Spectator and Sportsmanship Rules

Courts have consistently held that reasonable sportsmanship rules at school-sponsored events are constitutional. For instance, in a recent case a father was prohibited from attending a basketball game because he had violated the district’s “Parental/Spectator Guidelines.” The father filed suit, asserting that the “Guidelines” were unconstitutional and violated his First Amendment rights.

In dismissing his claim, the court noted the importance of the “Guidelines” as “reflect[ing] a substantial government interest in protecting young students from witnessing heated confrontations between a parent and a coach, or from hearing parents and spectators rant about a coach’s alleged incompetence. The good experience of the other student-athletes in the game should not be disrupted by parents or spectators who strongly disagree with a coach’s decisions or the way he coaches the team. Behavior like [the father’s] only serves to harass and disrupt the functioning of the entire basketball program to the detriment of all participants.”

The court also addressed the father’s claim that the district’s “Athletic Code” was unconstitutional. The court noted that the sportsmanship requirements in the “Athletic Code” were allowable and operated to “shield student-athletes from anything that would detract from their participation in interscholastic sports.”

In another case, a school banned a frequent spectator from attending school events for a period of time because he made abusive and/or profane statements at several events. The spectator filed suit, challenging the school’s actions.

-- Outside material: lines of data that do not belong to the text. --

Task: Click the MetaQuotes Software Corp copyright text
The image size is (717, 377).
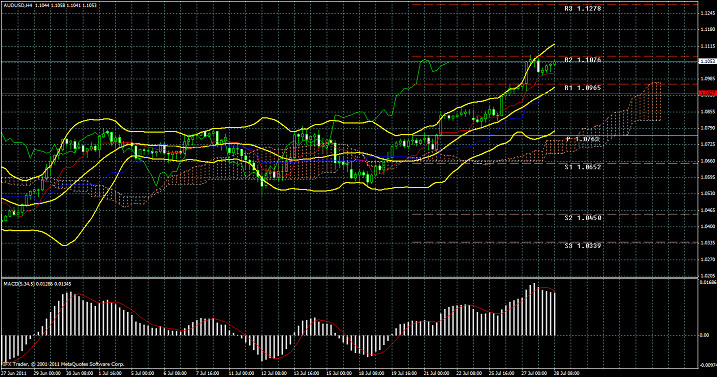Action: (63, 364)
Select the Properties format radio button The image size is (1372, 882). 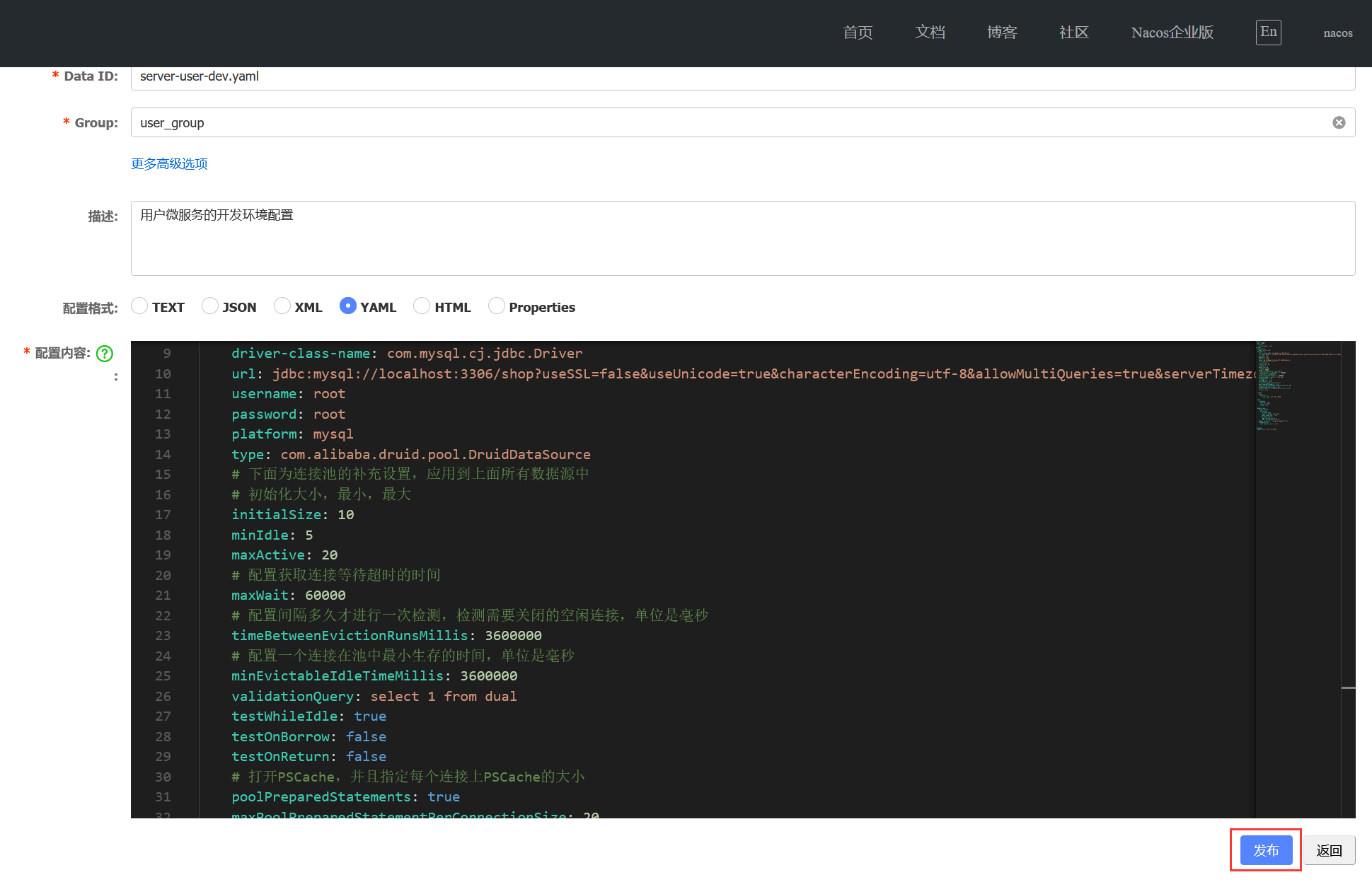pos(497,306)
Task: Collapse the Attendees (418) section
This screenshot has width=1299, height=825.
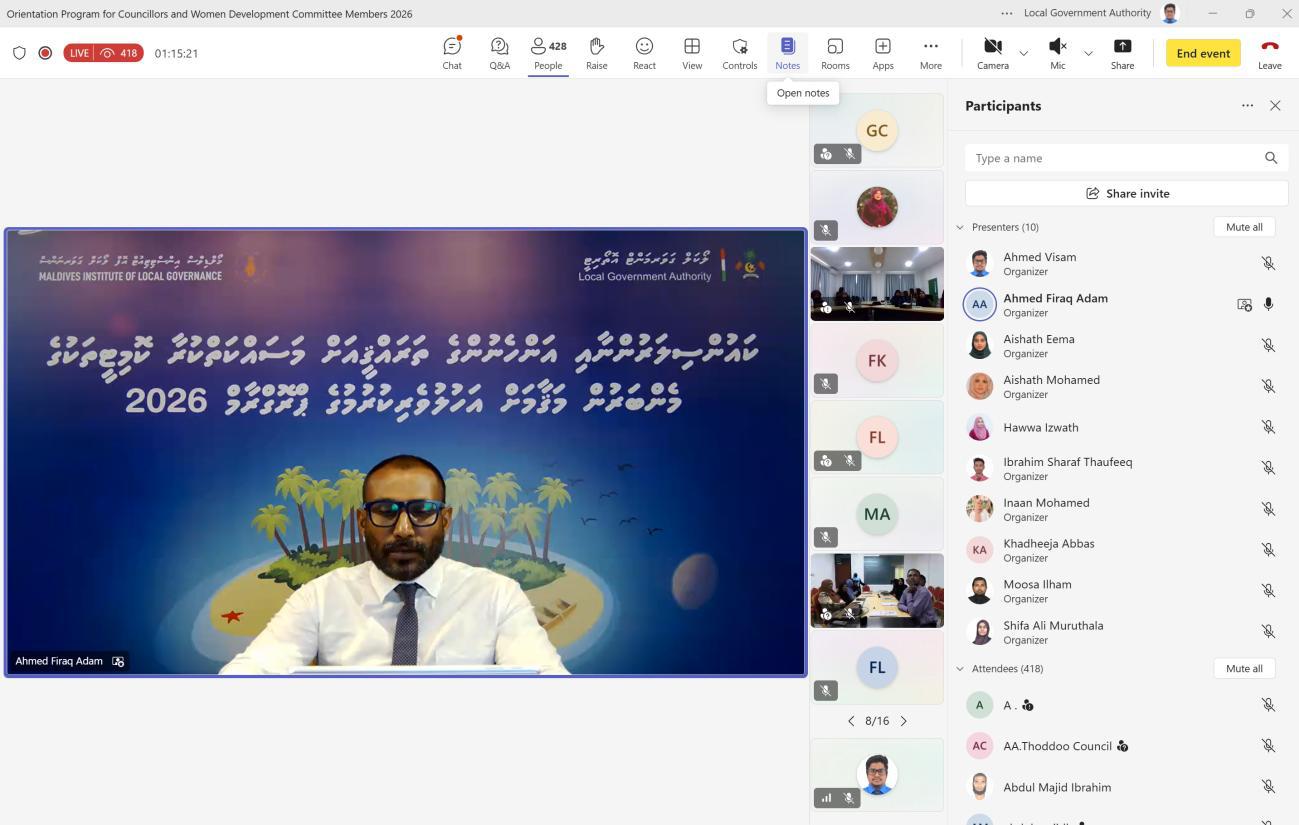Action: [960, 668]
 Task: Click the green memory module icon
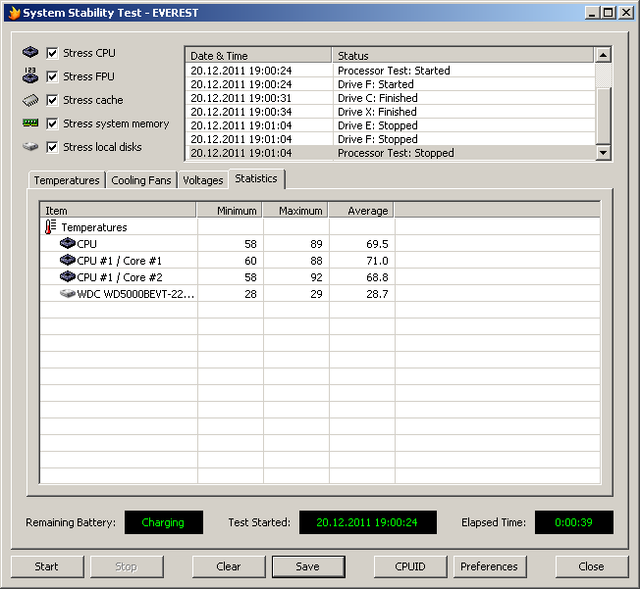30,124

In upholding the district’s ban, the court commented that “school officials . . . have the authority and responsibility for assuring that parents and third parties conduct themselves appropriately while on school property.” In exercising that authority, schools must take into account the fact that high school athletic events “are commonly attended by the families of the participants, including younger siblings, as well as by other high school students and the high school students participating in the event.” Thus, the court reasoned, the school has a responsibility to ensure that conduct at its events is appropriate in light of these circumstances.

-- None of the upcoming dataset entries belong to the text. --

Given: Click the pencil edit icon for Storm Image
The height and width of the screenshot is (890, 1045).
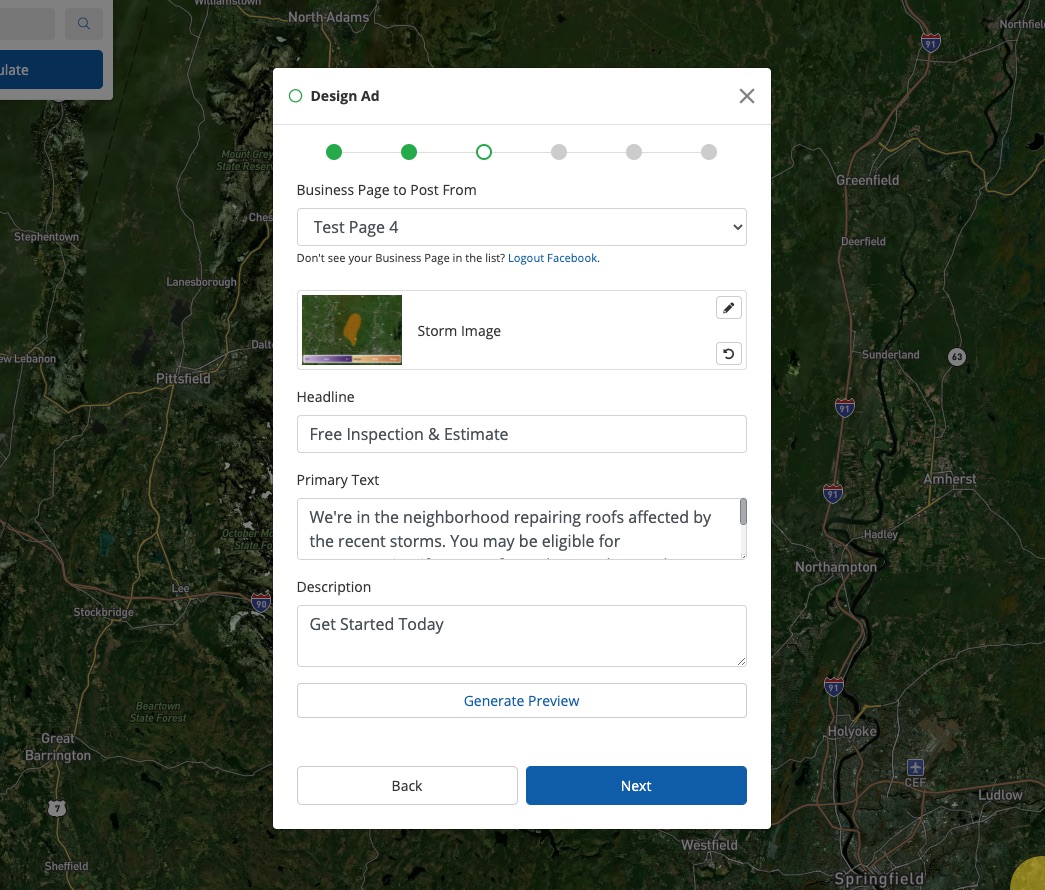Looking at the screenshot, I should 729,308.
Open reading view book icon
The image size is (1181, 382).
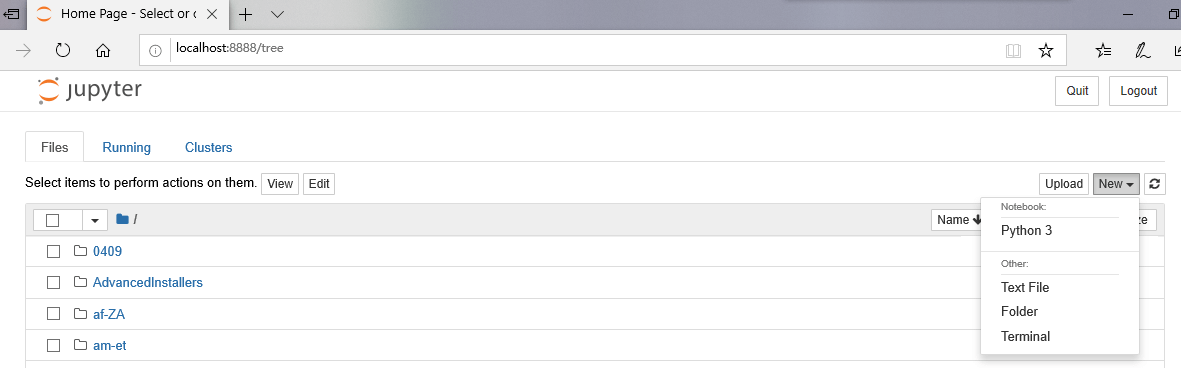point(1013,50)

Schools with sportsmanship rules or other similar school rules may apply those rules to ensure that a student’s speech or conduct does not detract from other students’ participation in the activity. The school may also take into consideration the fact that families of participants will be exposed to any purported bullying behavior. Schools have authority under their sportsmanship rules to discipline students for intimidating or harassing behaviors.

Students as a Captive Audience

The United States Supreme Court also has held that a school district has more leeway to censor speech in settings where students are a “captive audience.” The “captive audience” doctrine provides an exception under the First Amendment to allow the government to prohibit offensive speech as intrusive when the captive audience cannot avoid the objectionable speech.

For example, students playing in a basketball game cannot leave the game to avoid the offensive conduct. It seems highly unlikely that a court would require a student to decide between not playing in a game and having to endure insulting comments from other students. Under the “captive audience” doctrine, a school has the authority to prohibit offensive speech directed toward students who are held in a captive audience.


All in all, there is strong authority for a school to prohibit or otherwise censor student speech that is intended to harass, intimidate, insult or otherwise bully others. From Tinker to other established principles of First Amendment case law, a school administrator may act in response to such conduct and may take reasonable steps intended to prohibit such conduct. In doing so, however, the administrator must take care to distinguish behavior that is directed at others for the purpose of intimidating or bullying them from speech on political or other matters of public concern that is offensive only because others might disagree with the viewpoint expressed.